With the backup guard spots being wide open for the best players to grab, Farmar has the potential to overtake Jodie Meeks and Nick Young for the lion's share of the minutes. His 36.7 three-point percentage is identical to Meeks' and less than a percent lower than Young's percentage. This means that no backup guard has the edge in three-point shooting.
However, Farmar is a far superior passer and his ability to play both guard spots makes him a more viable option than either Meeks or Young as the first guard off the bench.
Averaging a bit less than three assists per game, Farmar is an underrated passer because his assist totals were mitigated playing within the triangle offense. Under D'Antoni's run-and-gun offense, Farmar should thrive as a creator and a three-point finisher in transition.
Not only is Farmar able to finish in transition with a three, he also has the handles and disposition to find open teammates or finish at the rim during the fast break.

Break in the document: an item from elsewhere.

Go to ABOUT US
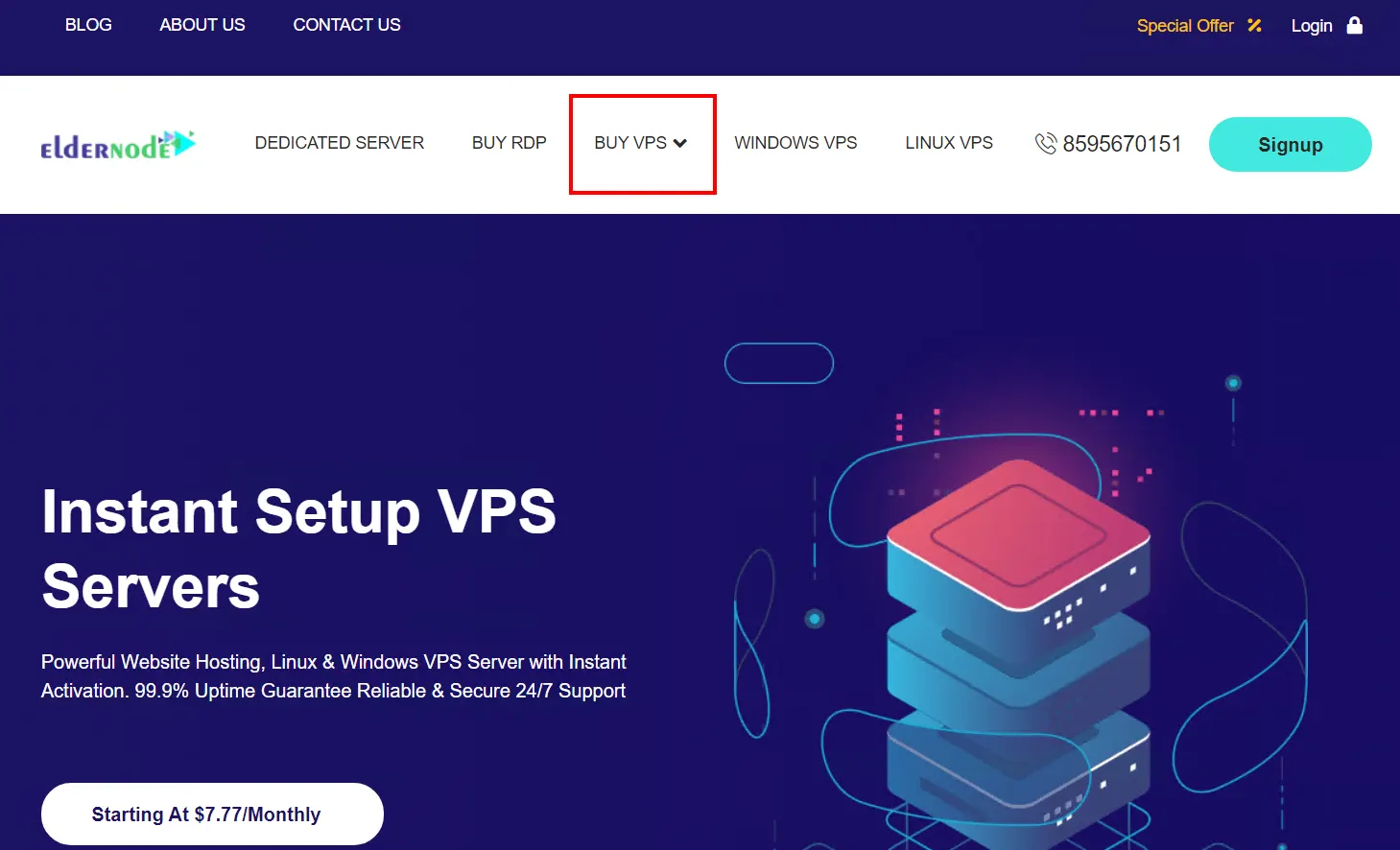The image size is (1400, 850). coord(202,25)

This offensive versatility should only help to generate more playing time for a guard who can supplement Nash's offense while playing better defense.

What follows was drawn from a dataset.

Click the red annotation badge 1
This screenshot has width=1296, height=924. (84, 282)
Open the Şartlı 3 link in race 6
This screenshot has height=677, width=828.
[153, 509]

Having the backing of the two most important Lakers can be a huge benefit for Farmar. Despite Bryant's facilitating ways last season, Kobe is still a shoot-first type of player. When he passes, he wants to pass to players that he knows can nail down shots.
Having the trust of a superstar like that (à la Steve Kerr to Michael Jordan) can mean that Farmar has a lot more offensive opportunities than his cohorts.
Most of Farmar's impact should come from his ability to earn minutes with his intangibles, his skill set and the improvements he has made during his years away from the NBA. However, there is no denying that having Bryant's and Gasol's trust can give him the edge over Meeks and Young in terms of having opportunities to prove himself.
Returning to the Lakers is the perfect chance for Farmar to re-establish himself in the league. He comes in with an opportunity to contribute more than he did during his previous tenure—without the pressure of winning right away due to the Lakers' colossal collapse last season.
If Farmar shows strides in his game and makes the most out of his role, he could become a very important piece of the Lakers' puzzle moving forward.